Work to complete: Reproduce every one of the following records line for line, changing nothing.

Data for this task:

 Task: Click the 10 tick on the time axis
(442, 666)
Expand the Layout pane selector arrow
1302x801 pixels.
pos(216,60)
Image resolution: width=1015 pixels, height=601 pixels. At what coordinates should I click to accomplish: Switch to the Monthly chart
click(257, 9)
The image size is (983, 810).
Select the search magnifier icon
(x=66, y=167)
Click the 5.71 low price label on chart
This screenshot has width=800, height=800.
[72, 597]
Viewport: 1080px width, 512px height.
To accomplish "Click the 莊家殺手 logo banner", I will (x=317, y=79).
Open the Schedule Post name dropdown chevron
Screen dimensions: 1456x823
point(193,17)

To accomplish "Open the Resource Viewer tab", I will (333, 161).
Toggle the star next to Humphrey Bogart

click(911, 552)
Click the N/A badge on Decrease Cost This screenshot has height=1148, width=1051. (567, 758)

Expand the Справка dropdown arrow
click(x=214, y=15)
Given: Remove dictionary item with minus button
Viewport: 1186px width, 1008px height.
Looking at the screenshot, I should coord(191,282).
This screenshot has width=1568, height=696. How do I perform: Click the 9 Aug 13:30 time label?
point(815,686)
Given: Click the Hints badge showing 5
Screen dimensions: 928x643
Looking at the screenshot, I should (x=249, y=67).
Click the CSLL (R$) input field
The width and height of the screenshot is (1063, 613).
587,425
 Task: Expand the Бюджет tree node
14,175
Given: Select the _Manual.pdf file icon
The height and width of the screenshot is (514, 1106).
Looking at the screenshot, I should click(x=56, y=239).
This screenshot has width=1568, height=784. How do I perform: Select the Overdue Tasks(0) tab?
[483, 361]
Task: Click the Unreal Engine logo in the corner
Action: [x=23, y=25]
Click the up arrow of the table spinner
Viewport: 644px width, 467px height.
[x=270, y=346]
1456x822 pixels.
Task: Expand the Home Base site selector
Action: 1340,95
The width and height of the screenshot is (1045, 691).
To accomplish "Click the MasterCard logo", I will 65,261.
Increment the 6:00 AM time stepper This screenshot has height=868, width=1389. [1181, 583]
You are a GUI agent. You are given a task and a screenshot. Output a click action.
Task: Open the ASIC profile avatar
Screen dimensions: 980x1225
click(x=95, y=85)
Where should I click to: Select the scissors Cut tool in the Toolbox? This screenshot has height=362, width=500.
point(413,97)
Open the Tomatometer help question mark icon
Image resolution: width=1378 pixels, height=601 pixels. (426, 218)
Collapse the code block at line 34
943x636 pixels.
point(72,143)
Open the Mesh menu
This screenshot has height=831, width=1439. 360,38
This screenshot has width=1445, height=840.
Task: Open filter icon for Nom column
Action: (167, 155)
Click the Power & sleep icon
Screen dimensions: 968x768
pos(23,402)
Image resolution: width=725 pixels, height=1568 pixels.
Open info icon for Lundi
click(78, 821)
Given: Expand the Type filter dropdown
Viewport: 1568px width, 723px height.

Complete response:
 Task: Click the 10 tick on the time axis
(442, 666)
Expand the Layout pane selector arrow
1302x801 pixels.
pos(216,60)
Image resolution: width=1015 pixels, height=601 pixels. At what coordinates should I click to accomplish: Switch to the Monthly chart
click(257, 9)
The image size is (983, 810).
Select the search magnifier icon
(x=66, y=167)
Click the 5.71 low price label on chart
This screenshot has width=800, height=800.
[72, 597]
Viewport: 1080px width, 512px height.
To accomplish "Click the 莊家殺手 logo banner", I will (x=317, y=79).
Open the Schedule Post name dropdown chevron
Screen dimensions: 1456x823
point(193,17)

To accomplish "Open the Resource Viewer tab", I will (333, 161).
Toggle the star next to Humphrey Bogart

click(911, 552)
Click the N/A badge on Decrease Cost This screenshot has height=1148, width=1051. (567, 758)

Expand the Справка dropdown arrow
click(x=214, y=15)
Given: Remove dictionary item with minus button
Viewport: 1186px width, 1008px height.
Looking at the screenshot, I should coord(191,282).
This screenshot has width=1568, height=696. How do I perform: Click the 9 Aug 13:30 time label?
point(815,686)
Given: Click the Hints badge showing 5
Screen dimensions: 928x643
Looking at the screenshot, I should (x=249, y=67).
Click the CSLL (R$) input field
The width and height of the screenshot is (1063, 613).
587,425
 Task: Expand the Бюджет tree node
14,175
Given: Select the _Manual.pdf file icon
The height and width of the screenshot is (514, 1106).
Looking at the screenshot, I should click(x=56, y=239).
This screenshot has width=1568, height=784. How do I perform: Select the Overdue Tasks(0) tab?
[483, 361]
Task: Click the Unreal Engine logo in the corner
Action: [x=23, y=25]
Click the up arrow of the table spinner
Viewport: 644px width, 467px height.
[x=270, y=346]
1456x822 pixels.
Task: Expand the Home Base site selector
Action: 1340,95
The width and height of the screenshot is (1045, 691).
To accomplish "Click the MasterCard logo", I will 65,261.
Increment the 6:00 AM time stepper This screenshot has height=868, width=1389. [1181, 583]
You are a GUI agent. You are given a task and a screenshot. Output a click action.
Task: Open the ASIC profile avatar
Screen dimensions: 980x1225
click(x=95, y=85)
Where should I click to: Select the scissors Cut tool in the Toolbox? This screenshot has height=362, width=500.
point(413,97)
Open the Tomatometer help question mark icon
Image resolution: width=1378 pixels, height=601 pixels. (426, 218)
Collapse the code block at line 34
943x636 pixels.
point(72,143)
Open the Mesh menu
This screenshot has height=831, width=1439. 360,38
This screenshot has width=1445, height=840.
Task: Open filter icon for Nom column
Action: (167, 155)
Click the Power & sleep icon
Screen dimensions: 968x768
pos(23,402)
Image resolution: width=725 pixels, height=1568 pixels.
Open info icon for Lundi
click(78, 821)
Given: Expand the Type filter dropdown
Viewport: 1568px width, 723px height.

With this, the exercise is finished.